Saved data entries:
::::::

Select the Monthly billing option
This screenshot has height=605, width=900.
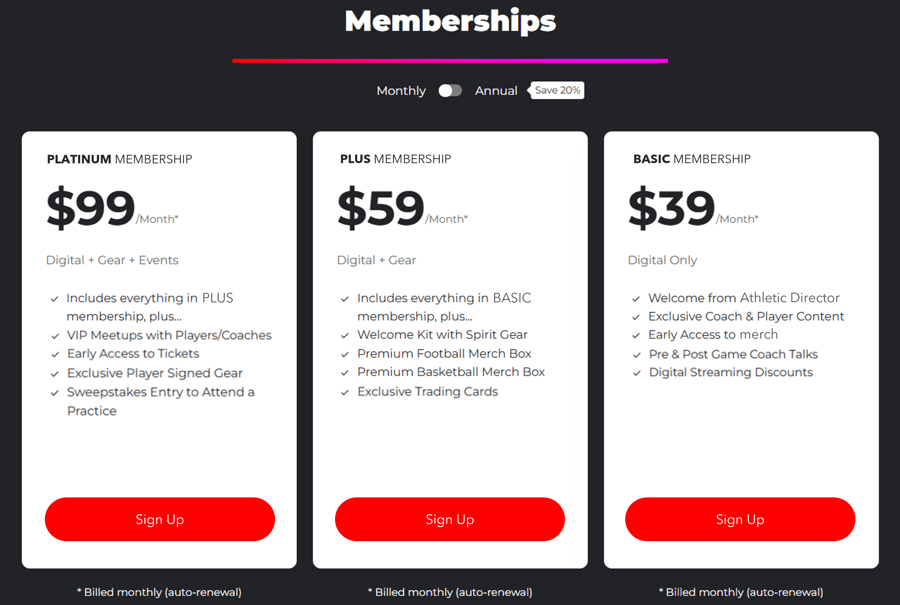[x=400, y=90]
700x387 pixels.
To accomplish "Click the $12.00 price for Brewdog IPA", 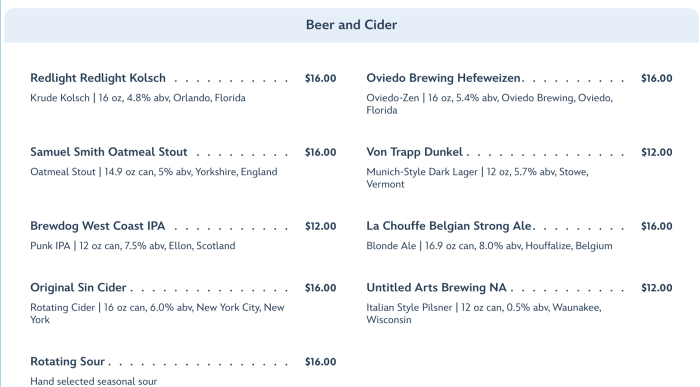I will (321, 226).
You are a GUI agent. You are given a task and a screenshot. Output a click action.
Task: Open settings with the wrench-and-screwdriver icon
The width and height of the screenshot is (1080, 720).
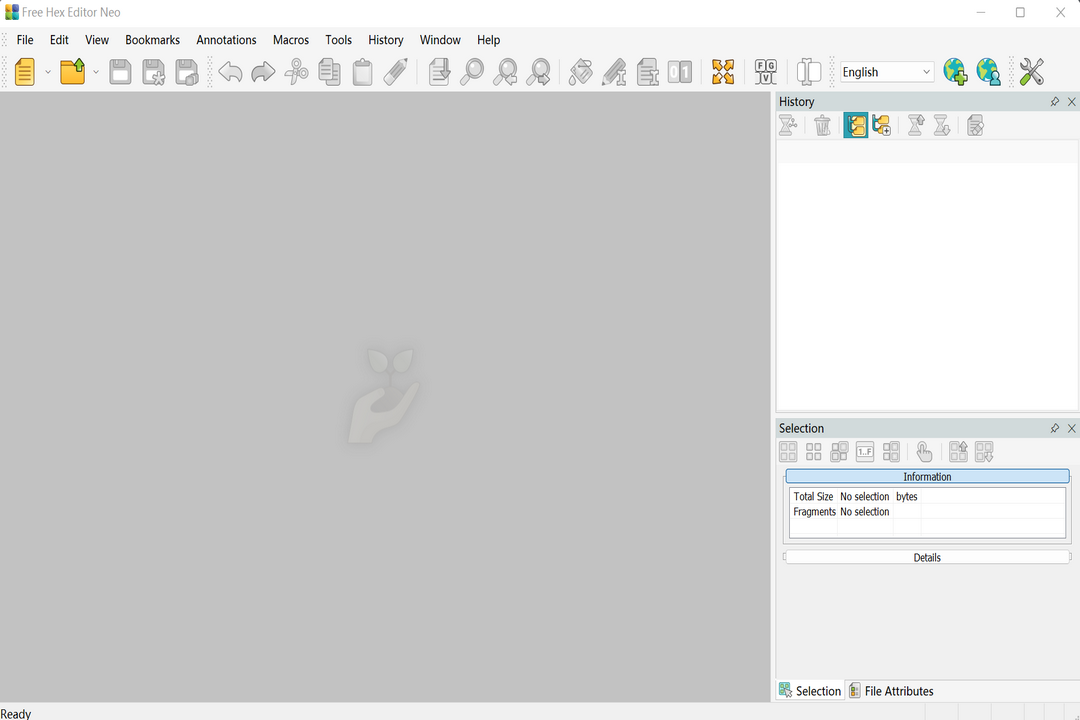[1031, 72]
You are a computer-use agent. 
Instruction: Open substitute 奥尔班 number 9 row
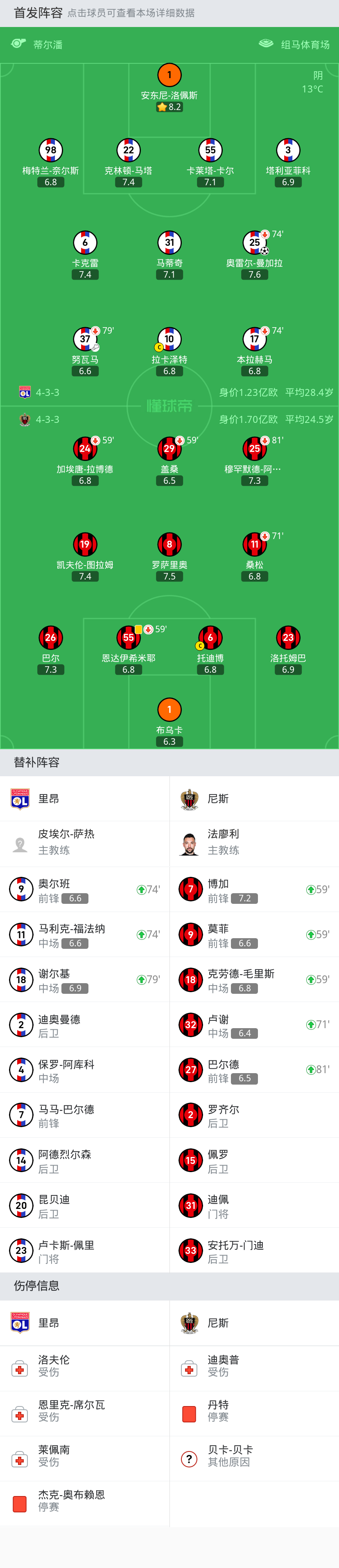[85, 889]
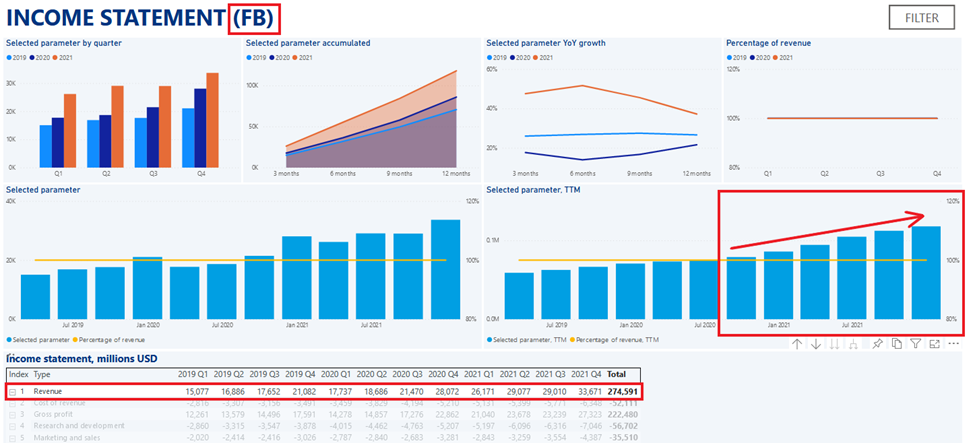Collapse the Marketing and sales row
The width and height of the screenshot is (975, 443).
(12, 437)

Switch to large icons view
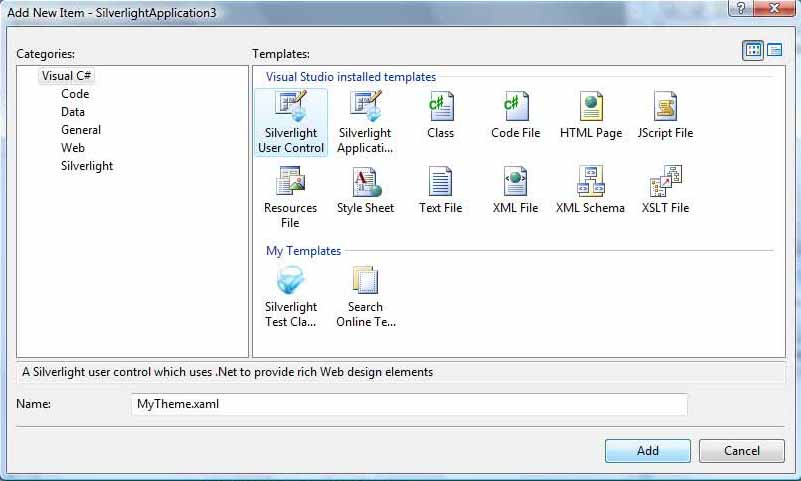[x=753, y=50]
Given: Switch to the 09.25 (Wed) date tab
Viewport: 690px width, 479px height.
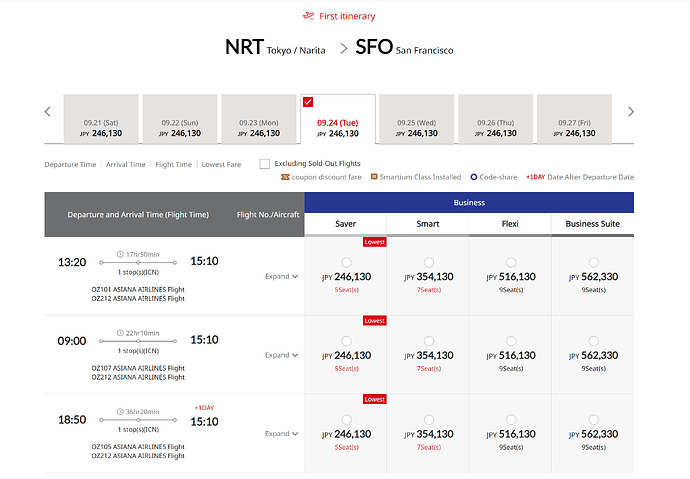Looking at the screenshot, I should coord(416,119).
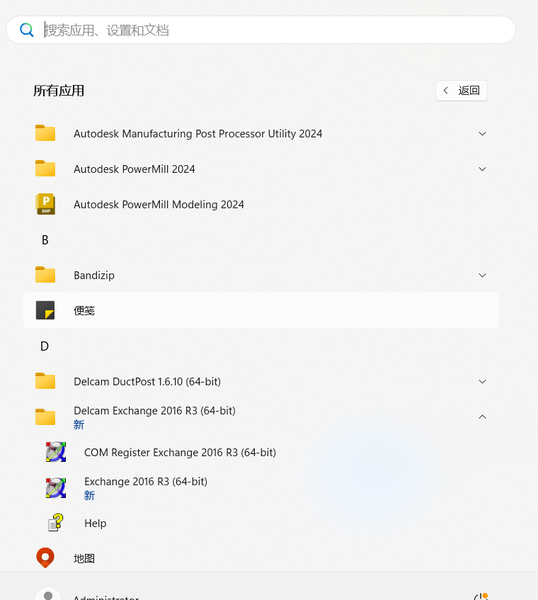Screen dimensions: 538x600
Task: Launch Exchange 2016 R3 (64-bit) app icon
Action: click(56, 488)
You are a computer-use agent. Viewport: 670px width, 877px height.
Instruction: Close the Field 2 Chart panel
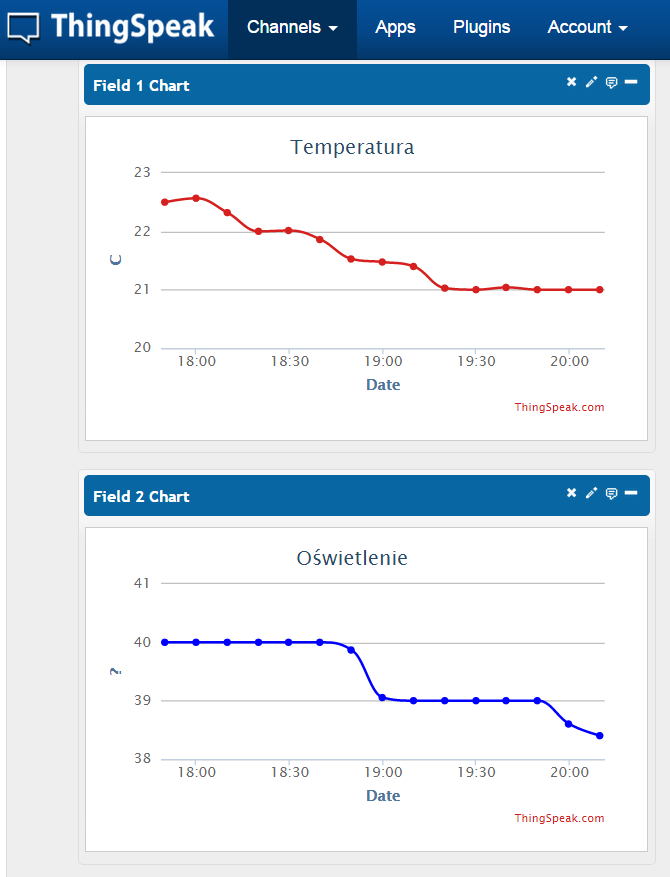(572, 493)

::::::

EXERCISE AIM: The answer must consist solely of the lines from the one with "You are a computer-use agent. Viewport: 670px" through the final line of the data, each reproduced exactly and with pictures omitted.

COMPLETED TASK:
You are a computer-use agent. Viewport: 670px width, 877px height.
Instruction: Close the Field 2 Chart panel
(572, 493)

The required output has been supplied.